• STUDY TEXT
§

Everybody paid a fare, but with jitneys scurrying around a city you’d have a quasi micro-transit system, people would get door to door service, and there’s little-to-no waiting at a bus stop, you just grab one whenever one going to the right area drives by.

Don’t understand why the system didn’t catch on, it seems very logical to me.

It does. Perhaps the DC was concerned about competition with the subway system?

Arlington TX recently initiated unlimited on-demand public transport for the entire city for $80/month. That is a very viable alternative to personal car use and provides a blueprint for how cities can use MaaS to reduce congestion while improving transportation access to those who can’t afford a car. Future AV will only improve the economics of microtransit.

Possibly inflation, the plant needed to be replaced after a time and inflation destroyed the city planning for it. Just an educated guess.

Microtransit seems to be a public transportation strategy that works in lower density areas…


That makes a lot of sense. In my area, the transit system uses medium sized buses, and usually ( not always ) only ever see 1 or 2 riders on them, when they are not completely empty. So even though there isn’t much useage, for some people it is a valuable service. I don’t mind paying taxes to help out and keep this option available for people that need it, but microtransit vehicles would be much more cost effective. The transit system could buy electric vehicles and use them for the majority of the day, and keep those buses in reserve.

§

Please condense the paragraph in the microtransit discussion that begins "Arlington TX recently initiated" into a short list that keeps its main facts. Rely only on the microtransit discussion.

• RECORD EXCERPTS
§

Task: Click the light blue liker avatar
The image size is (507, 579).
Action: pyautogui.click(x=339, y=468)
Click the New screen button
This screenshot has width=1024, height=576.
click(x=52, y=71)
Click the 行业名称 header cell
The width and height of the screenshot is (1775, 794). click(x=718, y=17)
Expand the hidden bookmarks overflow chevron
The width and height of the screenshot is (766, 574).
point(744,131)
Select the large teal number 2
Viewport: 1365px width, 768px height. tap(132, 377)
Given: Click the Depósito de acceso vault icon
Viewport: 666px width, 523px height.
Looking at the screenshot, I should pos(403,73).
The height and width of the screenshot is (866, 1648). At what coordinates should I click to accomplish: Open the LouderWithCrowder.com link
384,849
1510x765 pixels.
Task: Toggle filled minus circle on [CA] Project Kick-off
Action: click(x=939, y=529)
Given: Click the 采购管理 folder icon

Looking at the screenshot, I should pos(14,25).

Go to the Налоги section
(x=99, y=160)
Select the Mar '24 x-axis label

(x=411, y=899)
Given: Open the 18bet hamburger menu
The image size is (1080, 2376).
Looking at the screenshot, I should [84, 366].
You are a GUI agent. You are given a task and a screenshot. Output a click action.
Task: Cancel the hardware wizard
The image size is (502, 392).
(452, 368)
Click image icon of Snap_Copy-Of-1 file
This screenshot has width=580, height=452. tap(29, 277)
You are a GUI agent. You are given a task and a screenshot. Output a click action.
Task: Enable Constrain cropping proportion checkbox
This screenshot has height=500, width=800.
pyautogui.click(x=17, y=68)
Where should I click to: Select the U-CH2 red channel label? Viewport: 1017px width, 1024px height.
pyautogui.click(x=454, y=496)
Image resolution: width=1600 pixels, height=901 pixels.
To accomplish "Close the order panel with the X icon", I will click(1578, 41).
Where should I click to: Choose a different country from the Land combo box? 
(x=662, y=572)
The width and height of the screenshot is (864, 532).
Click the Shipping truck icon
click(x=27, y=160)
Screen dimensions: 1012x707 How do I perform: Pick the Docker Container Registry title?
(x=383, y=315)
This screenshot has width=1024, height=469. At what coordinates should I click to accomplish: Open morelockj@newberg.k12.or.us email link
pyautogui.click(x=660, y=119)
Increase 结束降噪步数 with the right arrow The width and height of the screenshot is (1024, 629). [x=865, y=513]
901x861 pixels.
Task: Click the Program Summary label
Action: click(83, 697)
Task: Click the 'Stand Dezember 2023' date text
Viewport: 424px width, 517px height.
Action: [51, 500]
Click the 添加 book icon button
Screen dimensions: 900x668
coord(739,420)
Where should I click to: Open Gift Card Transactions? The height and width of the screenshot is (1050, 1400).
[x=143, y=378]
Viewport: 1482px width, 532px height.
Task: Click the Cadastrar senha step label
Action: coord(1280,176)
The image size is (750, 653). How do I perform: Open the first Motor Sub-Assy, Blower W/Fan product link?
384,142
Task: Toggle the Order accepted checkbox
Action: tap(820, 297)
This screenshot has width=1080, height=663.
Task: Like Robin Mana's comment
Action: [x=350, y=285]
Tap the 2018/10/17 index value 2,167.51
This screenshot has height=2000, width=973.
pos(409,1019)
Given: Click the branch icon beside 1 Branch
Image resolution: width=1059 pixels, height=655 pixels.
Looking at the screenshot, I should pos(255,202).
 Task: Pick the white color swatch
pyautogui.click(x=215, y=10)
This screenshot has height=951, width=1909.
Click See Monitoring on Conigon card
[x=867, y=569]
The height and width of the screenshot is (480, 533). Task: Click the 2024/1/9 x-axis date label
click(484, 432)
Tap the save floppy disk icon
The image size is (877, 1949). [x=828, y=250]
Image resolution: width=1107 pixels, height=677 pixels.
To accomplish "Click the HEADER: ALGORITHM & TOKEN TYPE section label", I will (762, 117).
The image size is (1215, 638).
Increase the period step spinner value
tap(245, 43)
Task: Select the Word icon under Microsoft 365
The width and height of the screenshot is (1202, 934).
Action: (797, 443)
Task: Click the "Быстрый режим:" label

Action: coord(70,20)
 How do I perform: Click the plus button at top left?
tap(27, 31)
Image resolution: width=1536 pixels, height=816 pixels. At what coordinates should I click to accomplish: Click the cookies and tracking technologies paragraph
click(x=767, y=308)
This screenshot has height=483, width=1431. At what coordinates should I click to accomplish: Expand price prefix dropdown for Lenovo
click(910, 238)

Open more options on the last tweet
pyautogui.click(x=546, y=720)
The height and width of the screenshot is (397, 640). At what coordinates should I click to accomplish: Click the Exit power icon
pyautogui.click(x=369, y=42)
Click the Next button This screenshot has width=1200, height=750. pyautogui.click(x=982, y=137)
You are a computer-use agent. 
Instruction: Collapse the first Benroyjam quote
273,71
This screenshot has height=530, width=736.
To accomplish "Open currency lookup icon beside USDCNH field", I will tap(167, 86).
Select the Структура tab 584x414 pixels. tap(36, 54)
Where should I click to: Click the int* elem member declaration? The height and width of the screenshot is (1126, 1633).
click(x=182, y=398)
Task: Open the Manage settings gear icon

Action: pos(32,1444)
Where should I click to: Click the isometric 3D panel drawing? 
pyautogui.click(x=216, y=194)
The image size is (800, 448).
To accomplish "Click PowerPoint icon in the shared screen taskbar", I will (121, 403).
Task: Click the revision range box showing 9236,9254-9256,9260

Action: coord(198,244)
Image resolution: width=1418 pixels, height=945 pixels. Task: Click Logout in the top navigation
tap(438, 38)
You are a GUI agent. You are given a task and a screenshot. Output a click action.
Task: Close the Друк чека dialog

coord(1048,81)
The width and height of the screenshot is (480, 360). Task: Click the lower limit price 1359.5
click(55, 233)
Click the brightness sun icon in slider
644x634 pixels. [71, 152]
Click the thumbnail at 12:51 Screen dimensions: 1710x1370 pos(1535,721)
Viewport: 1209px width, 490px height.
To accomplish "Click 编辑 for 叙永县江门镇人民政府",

§

• REPLY TO THE EXERCISE
- Arlington TX recently began offering unlimited on-demand public transport across the whole city for $80/month.
- This is a very viable alternative to using a personal car.
- It shows how cities can use MaaS to reduce congestion and improve transportation access for people who can't afford a car.
- Future AV will only improve the economics of microtransit.